The right to health in Ecuador: a lost case?

by Mauricio Villamar

 

Even though the World Health Organisation affirms that “essential medicines save lives and improve health when they are available, affordable, of assured quality and properly used”1, they also acknowledge that about one-third of the world’s population1 (the poorest third, of course) are without the access to medicines they need. Unsurprisingly but sadly, the situation in Ecuador does not differ much from that of other developing countries. Ecuador is worldwide-known for its biodiversity and for being one of the most picturesque countries on the face of Earth. However, few are aware of the social inequity in a nation where the top 20% of the population own 64% of the wealth, whereas the poorest 20% own just 2%2; where 1.3% of the GDP is used in health issues, as compared to 9% in debt service; where up to 75% of the population do not have health insurance or proper access to health services3; and where the monthly expenses for a family of four are estimated to be 455 US Dollars4, but the cost of antiretroviral therapy for the same period can be thrice as much. By looking at this information, it would be logical to ask: “Why are Ecuadorians unable to accomplish such an important human right, and provide their people with a proper healthcare system?”

The Political Constitution of the Republic recognizes the role of the State in guaranteeing all the basic rights of its people5, and our governments have ratified several treaties that enforce them, so the reason does not lie on legal aspects. Since the war in Iraq began, we face a relative abundance due to the high revenues from our oil exports, so the rationale is not entirely economic either. The analysis is complex but, in my opinion, it can be best explained by the lack of common sense and solidarity which characterize our people.

Having had 11 presidents since 1997 -and up to 6 health ministers per president-, some of the responsibility definitely lies on the common citizen, who has no criterion for electing his/her leaders properly and keeps voting for the same parties who have been looting the country for the past two decades; the common citizen who ignores the responsibilities of his government towards the people, and thinks of healthcare as charity instead of as a right; the common citizen who remains quiet and apathetic about the social crisis that surrounds him as long as the soccer national team qualify to the World Cup. If the inhabitants of a nation show no interest in making their rights prevail, who will enforce them?

Politicians are probably the ones to blame for the inefficiency of our health system. Numerous illogical and inconsiderate decisions on hospital building, equipment purchases, consulting and licitation plans and vaccination campaigns fall inevitably into what is promoted as “the right to health” during election times; as a consequence, hospitals are built right across the street from each other, but neither of them has enough equipment nor personnel. Every once in a while, we hear of corruption scandals where tons of non-essential drugs are purchased by hospitals -or even the Ministry of Health-, just to be stored in a basement until they expire. Isn’t this a violation of our human rights?

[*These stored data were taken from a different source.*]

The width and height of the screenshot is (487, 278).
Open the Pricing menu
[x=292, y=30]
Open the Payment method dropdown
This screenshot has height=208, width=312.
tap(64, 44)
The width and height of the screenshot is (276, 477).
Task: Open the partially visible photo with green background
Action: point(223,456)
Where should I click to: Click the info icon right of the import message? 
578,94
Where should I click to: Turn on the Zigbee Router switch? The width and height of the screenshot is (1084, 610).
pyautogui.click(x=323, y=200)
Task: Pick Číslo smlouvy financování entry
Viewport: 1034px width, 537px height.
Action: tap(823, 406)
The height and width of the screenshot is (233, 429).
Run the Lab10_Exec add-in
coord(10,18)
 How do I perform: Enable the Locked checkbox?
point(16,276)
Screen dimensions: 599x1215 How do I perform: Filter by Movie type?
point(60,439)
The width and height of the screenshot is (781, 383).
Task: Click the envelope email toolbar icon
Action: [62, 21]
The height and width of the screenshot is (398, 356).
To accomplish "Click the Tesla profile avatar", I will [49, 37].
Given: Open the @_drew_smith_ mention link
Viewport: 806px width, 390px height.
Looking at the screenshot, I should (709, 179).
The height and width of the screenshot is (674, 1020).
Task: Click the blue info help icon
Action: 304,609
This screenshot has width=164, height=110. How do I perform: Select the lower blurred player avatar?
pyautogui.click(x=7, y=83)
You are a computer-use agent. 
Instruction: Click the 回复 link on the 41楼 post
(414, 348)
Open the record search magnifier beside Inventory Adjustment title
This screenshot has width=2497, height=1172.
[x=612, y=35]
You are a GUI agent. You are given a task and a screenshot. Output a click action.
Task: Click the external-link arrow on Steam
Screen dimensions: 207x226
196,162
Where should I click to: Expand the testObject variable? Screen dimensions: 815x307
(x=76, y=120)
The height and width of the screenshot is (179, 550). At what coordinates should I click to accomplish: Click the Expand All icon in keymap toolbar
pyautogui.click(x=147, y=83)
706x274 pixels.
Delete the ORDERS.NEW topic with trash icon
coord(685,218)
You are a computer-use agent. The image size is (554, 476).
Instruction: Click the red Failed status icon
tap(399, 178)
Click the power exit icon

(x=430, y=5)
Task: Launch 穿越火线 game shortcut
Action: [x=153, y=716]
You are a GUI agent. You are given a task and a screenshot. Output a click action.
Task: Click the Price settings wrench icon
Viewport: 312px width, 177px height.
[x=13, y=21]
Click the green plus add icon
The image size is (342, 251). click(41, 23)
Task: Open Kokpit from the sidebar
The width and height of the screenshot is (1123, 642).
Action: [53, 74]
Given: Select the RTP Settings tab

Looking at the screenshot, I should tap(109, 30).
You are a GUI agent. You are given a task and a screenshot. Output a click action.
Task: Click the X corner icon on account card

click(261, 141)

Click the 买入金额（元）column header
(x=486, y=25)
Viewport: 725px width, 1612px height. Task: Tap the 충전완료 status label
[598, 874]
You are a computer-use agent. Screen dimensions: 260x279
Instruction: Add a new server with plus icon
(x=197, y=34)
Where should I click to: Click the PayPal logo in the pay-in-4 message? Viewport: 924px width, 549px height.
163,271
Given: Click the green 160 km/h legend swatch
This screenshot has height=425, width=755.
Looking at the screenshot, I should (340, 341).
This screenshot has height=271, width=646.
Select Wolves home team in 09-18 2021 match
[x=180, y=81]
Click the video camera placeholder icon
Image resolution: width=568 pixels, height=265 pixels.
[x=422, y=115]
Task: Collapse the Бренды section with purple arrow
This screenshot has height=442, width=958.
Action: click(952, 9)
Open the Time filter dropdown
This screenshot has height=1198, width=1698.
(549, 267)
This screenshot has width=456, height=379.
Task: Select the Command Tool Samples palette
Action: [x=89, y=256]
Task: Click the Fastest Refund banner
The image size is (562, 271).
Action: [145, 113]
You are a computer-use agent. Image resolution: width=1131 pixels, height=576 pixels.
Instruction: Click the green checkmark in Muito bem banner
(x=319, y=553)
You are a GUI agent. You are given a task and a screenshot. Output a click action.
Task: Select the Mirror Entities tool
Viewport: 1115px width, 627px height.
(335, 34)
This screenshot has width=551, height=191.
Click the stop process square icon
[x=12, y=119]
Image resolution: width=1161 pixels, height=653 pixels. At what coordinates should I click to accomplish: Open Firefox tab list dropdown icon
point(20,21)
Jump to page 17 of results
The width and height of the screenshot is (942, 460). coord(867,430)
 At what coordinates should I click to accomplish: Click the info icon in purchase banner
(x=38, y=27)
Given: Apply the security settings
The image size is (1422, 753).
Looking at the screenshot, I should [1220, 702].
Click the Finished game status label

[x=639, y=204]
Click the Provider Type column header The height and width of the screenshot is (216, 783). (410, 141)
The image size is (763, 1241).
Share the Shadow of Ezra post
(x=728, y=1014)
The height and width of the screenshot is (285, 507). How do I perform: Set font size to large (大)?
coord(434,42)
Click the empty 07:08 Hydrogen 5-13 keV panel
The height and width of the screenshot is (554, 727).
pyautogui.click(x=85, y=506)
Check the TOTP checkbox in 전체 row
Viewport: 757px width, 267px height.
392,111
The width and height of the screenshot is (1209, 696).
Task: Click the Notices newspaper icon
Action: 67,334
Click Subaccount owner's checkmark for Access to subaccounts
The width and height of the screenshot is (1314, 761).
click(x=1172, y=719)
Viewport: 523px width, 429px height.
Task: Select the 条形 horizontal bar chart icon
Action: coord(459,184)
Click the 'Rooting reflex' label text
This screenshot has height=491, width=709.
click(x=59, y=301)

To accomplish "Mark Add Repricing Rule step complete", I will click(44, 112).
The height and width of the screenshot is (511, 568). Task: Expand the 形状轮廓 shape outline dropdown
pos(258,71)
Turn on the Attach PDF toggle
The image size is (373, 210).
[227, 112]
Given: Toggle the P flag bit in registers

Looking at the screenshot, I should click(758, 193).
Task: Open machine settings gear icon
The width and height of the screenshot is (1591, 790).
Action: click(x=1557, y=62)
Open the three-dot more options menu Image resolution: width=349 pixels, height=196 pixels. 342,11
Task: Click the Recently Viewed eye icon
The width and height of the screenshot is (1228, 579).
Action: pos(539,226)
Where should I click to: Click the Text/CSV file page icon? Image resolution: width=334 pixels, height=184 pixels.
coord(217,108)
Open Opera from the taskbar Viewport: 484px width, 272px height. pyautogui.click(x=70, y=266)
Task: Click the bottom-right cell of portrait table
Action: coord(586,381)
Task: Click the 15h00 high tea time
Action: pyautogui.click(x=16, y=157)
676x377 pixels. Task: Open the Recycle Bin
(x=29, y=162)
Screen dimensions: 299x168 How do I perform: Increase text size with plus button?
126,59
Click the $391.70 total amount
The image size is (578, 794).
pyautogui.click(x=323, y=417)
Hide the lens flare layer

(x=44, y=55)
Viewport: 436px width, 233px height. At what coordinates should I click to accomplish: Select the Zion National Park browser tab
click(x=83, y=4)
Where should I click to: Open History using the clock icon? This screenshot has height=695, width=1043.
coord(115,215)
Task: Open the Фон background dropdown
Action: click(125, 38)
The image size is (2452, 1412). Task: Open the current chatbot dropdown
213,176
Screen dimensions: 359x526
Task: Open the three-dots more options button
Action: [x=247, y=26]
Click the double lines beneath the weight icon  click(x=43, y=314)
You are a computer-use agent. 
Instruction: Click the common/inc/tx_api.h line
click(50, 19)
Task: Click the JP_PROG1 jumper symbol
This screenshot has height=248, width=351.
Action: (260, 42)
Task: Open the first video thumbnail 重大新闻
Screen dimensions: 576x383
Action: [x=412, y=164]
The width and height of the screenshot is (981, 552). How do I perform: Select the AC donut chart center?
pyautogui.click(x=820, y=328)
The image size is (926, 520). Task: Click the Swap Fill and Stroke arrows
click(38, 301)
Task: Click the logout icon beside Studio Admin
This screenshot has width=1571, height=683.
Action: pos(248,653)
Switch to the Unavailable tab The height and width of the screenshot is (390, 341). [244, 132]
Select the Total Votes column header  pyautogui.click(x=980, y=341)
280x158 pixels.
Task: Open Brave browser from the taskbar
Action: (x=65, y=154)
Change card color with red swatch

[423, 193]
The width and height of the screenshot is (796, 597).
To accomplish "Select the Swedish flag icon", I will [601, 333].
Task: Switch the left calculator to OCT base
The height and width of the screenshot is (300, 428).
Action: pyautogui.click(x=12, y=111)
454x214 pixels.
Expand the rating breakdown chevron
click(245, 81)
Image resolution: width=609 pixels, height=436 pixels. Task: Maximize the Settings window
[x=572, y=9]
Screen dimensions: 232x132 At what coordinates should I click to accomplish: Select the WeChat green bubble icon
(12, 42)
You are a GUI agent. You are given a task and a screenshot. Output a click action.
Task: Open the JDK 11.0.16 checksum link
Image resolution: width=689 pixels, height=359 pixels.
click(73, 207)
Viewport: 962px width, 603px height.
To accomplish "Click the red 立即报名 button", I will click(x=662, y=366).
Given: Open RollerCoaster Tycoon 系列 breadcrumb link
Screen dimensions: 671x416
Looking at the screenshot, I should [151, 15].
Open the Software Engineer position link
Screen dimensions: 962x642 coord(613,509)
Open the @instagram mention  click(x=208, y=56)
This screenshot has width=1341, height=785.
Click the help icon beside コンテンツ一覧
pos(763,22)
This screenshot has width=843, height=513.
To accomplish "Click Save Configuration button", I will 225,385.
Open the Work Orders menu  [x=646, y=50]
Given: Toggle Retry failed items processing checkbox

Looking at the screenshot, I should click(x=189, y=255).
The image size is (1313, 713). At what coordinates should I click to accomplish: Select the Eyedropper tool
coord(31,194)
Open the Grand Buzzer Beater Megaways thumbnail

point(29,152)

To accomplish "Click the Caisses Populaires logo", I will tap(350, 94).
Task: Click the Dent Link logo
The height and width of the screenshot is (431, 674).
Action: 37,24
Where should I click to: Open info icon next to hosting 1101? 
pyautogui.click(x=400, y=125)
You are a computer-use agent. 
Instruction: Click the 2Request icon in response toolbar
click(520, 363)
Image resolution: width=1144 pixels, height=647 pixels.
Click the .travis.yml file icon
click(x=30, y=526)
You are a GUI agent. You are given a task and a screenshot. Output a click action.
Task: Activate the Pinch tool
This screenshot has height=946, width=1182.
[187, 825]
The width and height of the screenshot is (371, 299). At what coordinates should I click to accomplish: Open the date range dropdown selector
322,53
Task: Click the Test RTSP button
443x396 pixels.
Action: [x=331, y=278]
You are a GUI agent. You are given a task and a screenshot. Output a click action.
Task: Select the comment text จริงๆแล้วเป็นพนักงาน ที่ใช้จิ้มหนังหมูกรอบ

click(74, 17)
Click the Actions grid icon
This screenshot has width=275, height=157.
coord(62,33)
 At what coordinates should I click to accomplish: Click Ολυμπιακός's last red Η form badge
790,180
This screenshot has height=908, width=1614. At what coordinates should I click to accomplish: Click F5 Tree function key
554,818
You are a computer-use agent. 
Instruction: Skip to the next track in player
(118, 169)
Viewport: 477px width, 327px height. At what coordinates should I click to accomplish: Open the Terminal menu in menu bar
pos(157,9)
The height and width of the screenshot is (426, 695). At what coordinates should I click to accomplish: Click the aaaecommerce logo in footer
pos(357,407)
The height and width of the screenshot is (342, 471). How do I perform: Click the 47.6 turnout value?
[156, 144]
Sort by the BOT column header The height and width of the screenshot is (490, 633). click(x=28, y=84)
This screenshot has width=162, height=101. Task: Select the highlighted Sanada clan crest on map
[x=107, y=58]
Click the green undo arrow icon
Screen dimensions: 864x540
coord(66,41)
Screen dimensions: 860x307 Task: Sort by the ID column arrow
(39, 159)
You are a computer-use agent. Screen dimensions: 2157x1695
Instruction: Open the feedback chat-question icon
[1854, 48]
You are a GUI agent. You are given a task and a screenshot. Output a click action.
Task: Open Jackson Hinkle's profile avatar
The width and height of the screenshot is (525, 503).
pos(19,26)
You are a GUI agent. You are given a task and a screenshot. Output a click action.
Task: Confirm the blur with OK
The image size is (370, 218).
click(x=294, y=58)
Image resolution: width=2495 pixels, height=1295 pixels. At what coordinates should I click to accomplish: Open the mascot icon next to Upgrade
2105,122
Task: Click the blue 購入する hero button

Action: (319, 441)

In the same way, economic interests prevent the State from establishing a more rigorous control on the production, distribution, advertising and commercialization of medicines in the country, and unscrupulous pharmaceutics are allowed to profit at the expense of people’s health. In Ecuador, if the production or the importation of a certain drug costs $1, it will be sold to the final consumer for $4.50, after adding up the profit margin of the pharmaceutics, the distributor and the drugstores6. Wouldn’t it be logical to lower the cost of medicines and make them more accessible, instead of using those earnings in bribing physicians to make sure they prescribe your product?

Ecuador does not have a national pharmacovigilance system to verify the security and effectiveness of drugs, and despite the fact that a National Table of Essential Medicines was designed in 20006, neither public nor private hospitals purchase their drugs according to it. Little effort has been made by the Ministry of Health in order to solve both of these national priorities. How can such a State guarantee, defend and promote the rights of its people? If democracy is based upon the citizens’ well-being, how can the government secure it, if due to incorrect political management, becomes directly responsible of the inefficiency of those institutions intended to provide people with welfare?

But what can be done to face crisis of the Ecuadorian healthcare system? The answer is quite obvious but extremely hard to perform: by acting with common sense. Now that we are aware of some of our major problems, it becomes imperative to have the citizens actively participate in the country’s decisionmaking process and supervise the public expenditures; to increase public funding for health and medicines; to enforce the observance of the National Table of Essential Medicines; to allow price competition through tendering of generic products; to introduce and expand the use of generic drugs and reduce their taxes; to control the profit margin on essential medicines; to promote equitable pricing for newer essential medicines that are still protected by patents; and to promote the creation of a national pharmacovigilance system. However, none of these goals will ever be achieved if we do not act honestly and responsibly, understanding our role as active members in our society.

According to Nelson Mandela, “massive poverty and obscene inequality are such terrible scourges of our times - times in which the world boasts breathtaking advances in science, technology, industry and wealth accumulation - that they have to rank alongside slavery and apartheid as social evils.”7 Huge efforts have been made over decades to fight the last two. Now it is our turn to guarantee our people proper medical attention, and help demolish the barriers between those who have and those who do not.